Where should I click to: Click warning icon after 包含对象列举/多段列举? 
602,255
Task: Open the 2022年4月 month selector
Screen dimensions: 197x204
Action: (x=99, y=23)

-------------------------

WHAT THE EXERCISE ASKS - Copy every one of the lines above without changing anything.

SOLUTION FOR THIS TASK -
Where should I click to: Click warning icon after 包含对象列举/多段列举? 
602,255
Task: Open the 2022年4月 month selector
Screen dimensions: 197x204
Action: (x=99, y=23)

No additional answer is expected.